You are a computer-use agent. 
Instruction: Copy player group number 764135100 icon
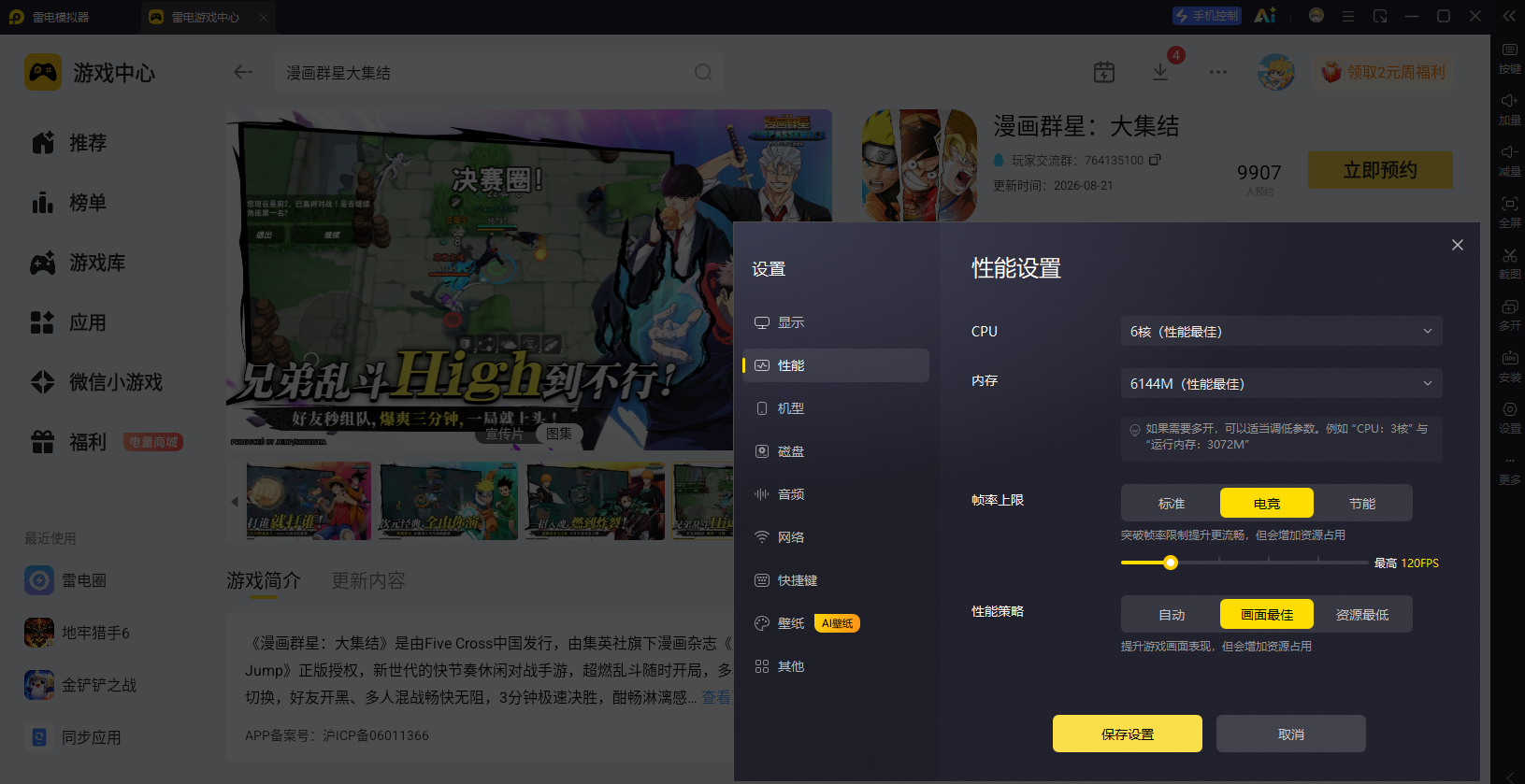[1155, 160]
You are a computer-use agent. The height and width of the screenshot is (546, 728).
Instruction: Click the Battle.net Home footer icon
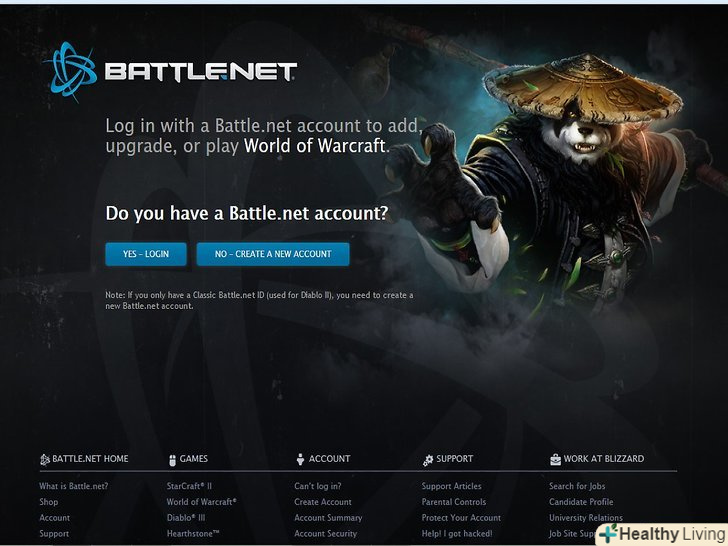click(45, 459)
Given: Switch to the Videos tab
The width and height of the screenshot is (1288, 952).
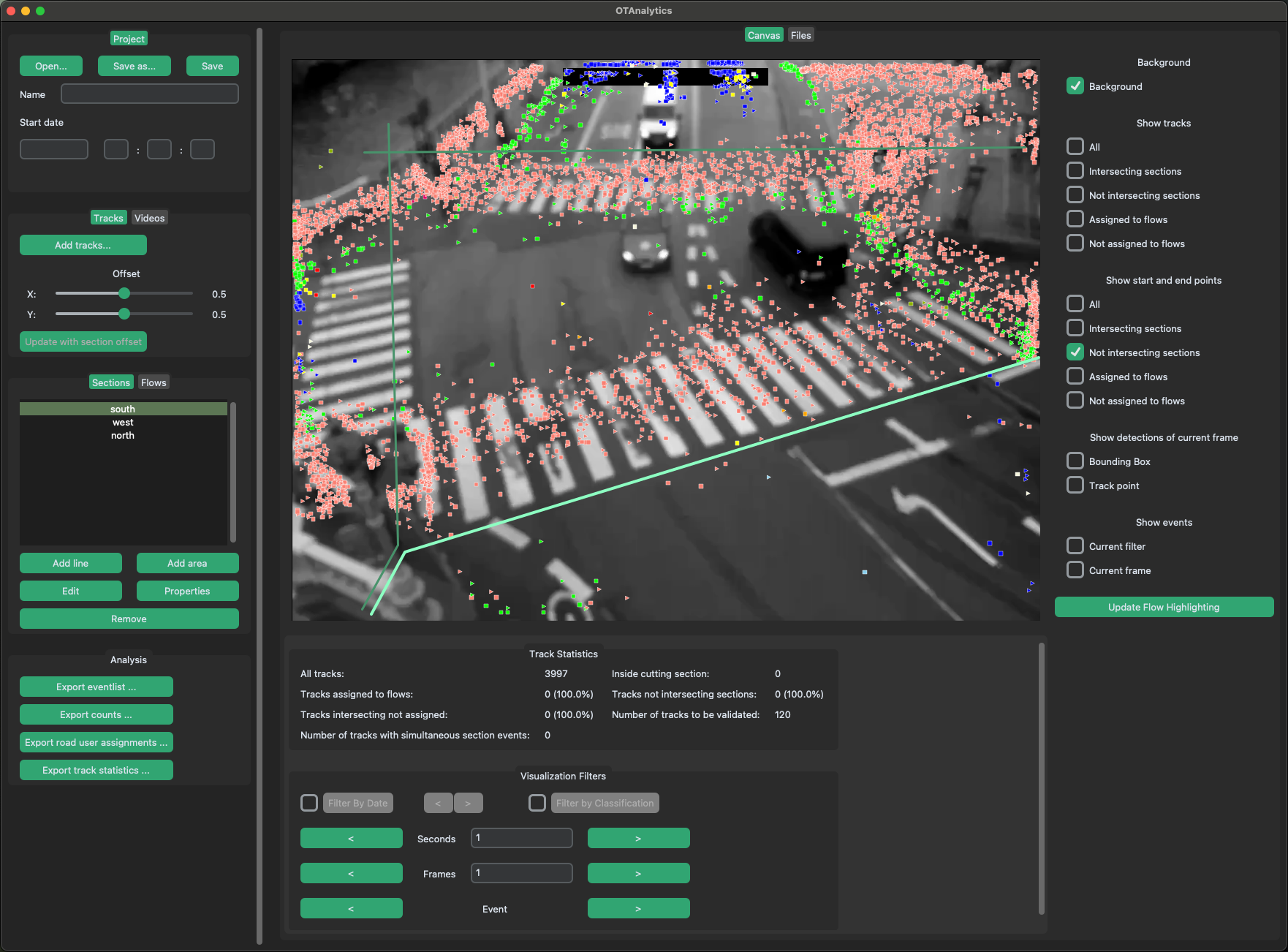Looking at the screenshot, I should click(x=149, y=217).
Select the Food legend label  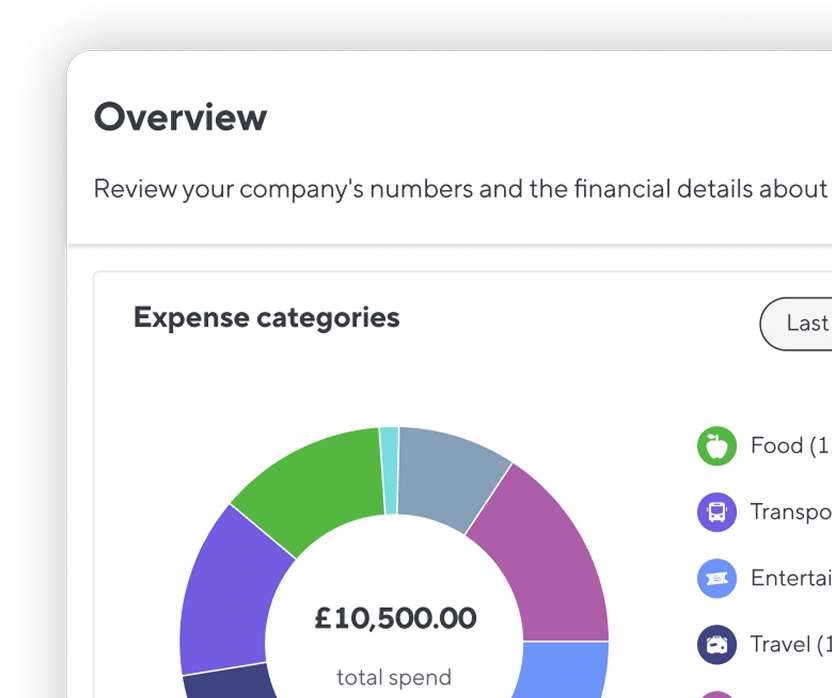click(791, 445)
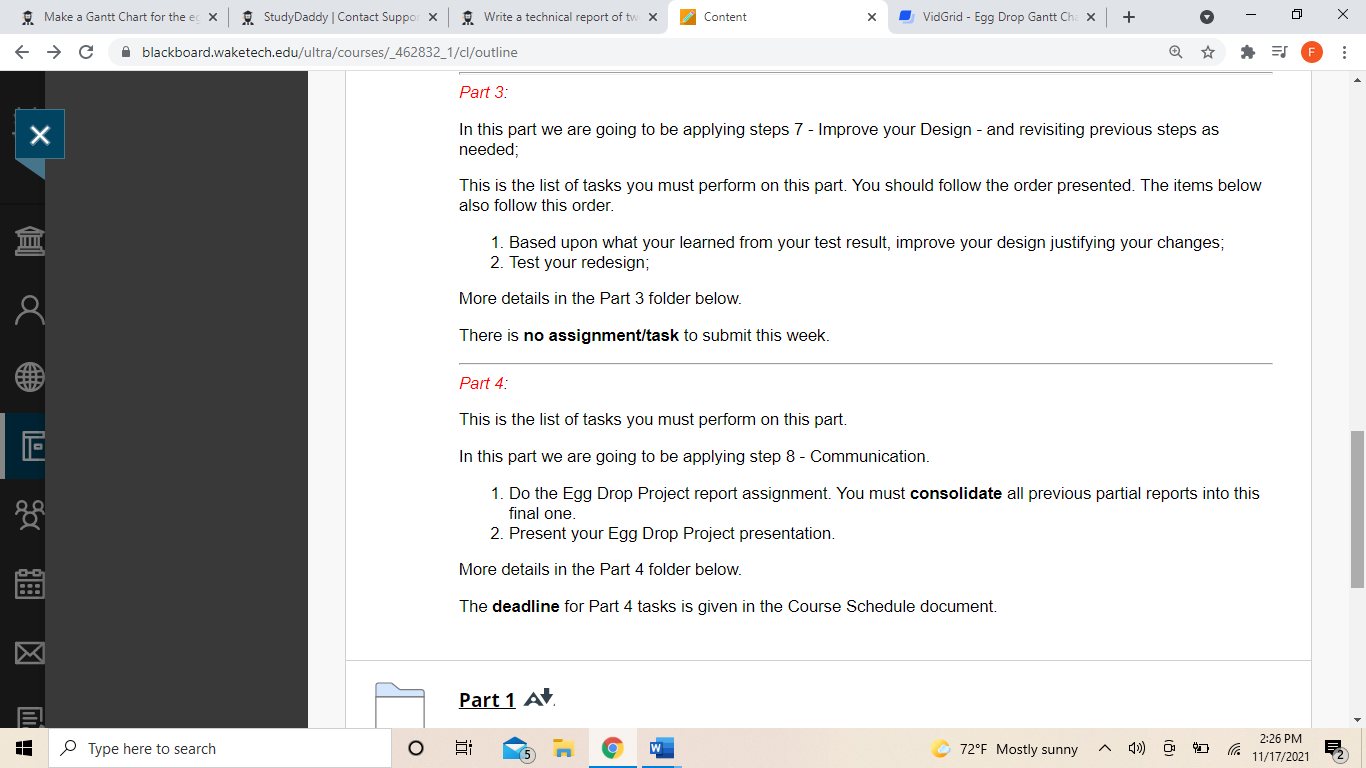Open Messages using the envelope icon
The image size is (1366, 768).
pos(27,652)
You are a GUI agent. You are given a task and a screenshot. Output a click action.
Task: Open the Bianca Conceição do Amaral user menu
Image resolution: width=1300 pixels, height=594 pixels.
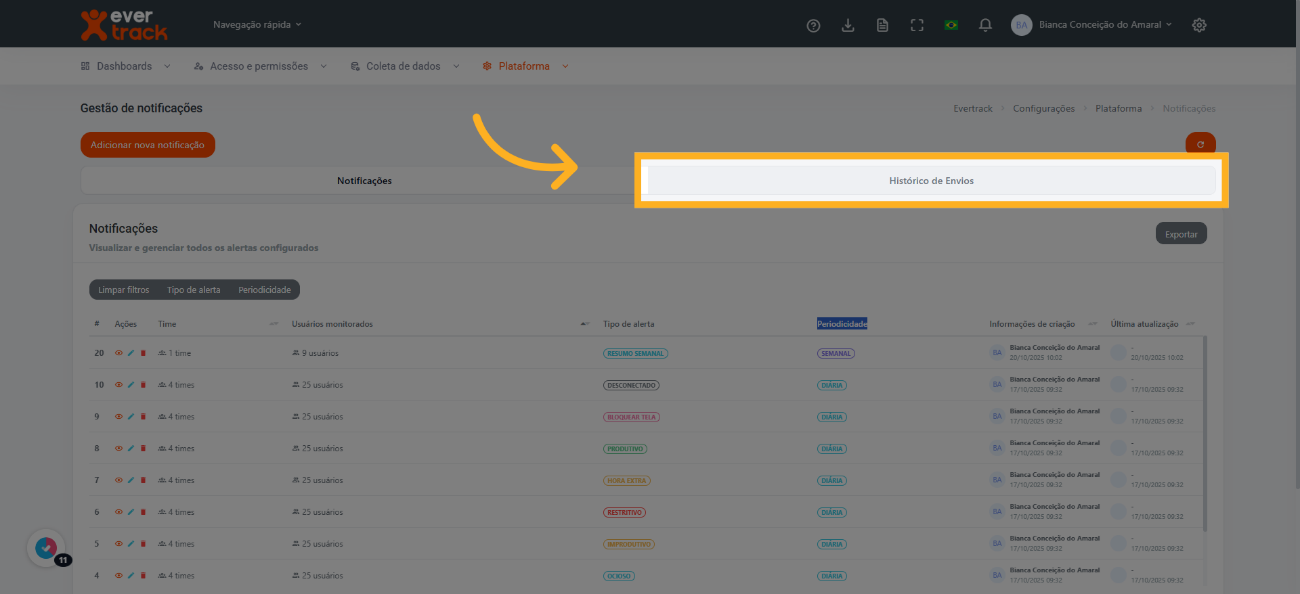(x=1093, y=25)
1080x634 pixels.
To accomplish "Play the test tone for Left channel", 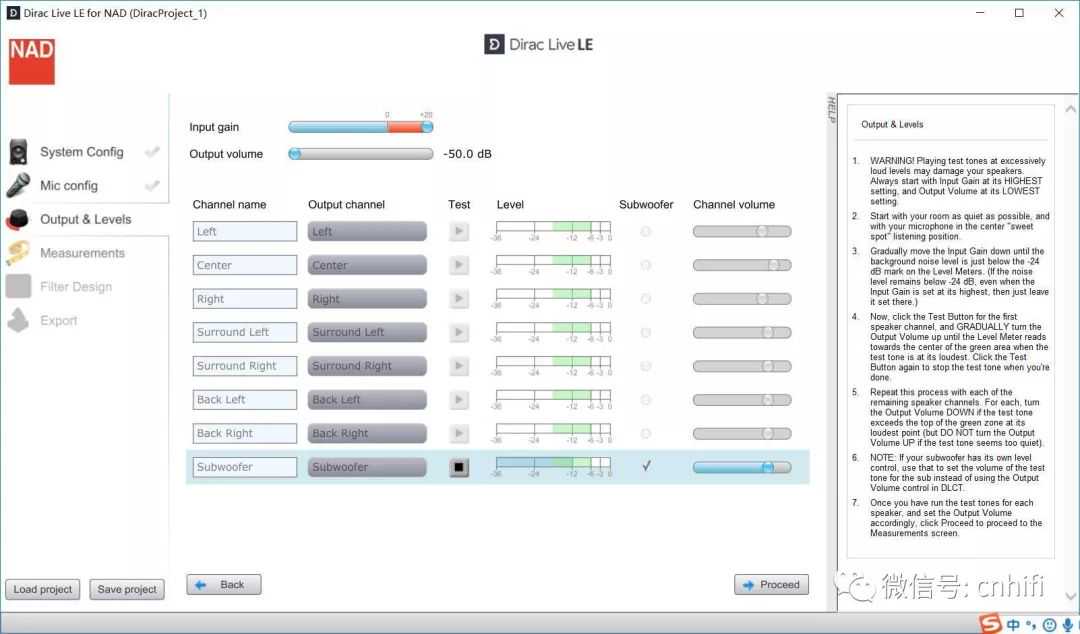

+ + +

Express the material from its first line through the line that contains "click(45, 459)", inclusive, as a JSON list of strings, with one string per line. Skip blank lines and leave the pictures out.

[
  "You are a computer-use agent. ",
  "Instruction: Copy player group number 764135100 icon",
  "[1155, 160]",
  "You are a computer-use agent. The height and width of the screenshot is (546, 728).",
  "Instruction: Click the Battle.net Home footer icon",
  "click(45, 459)"
]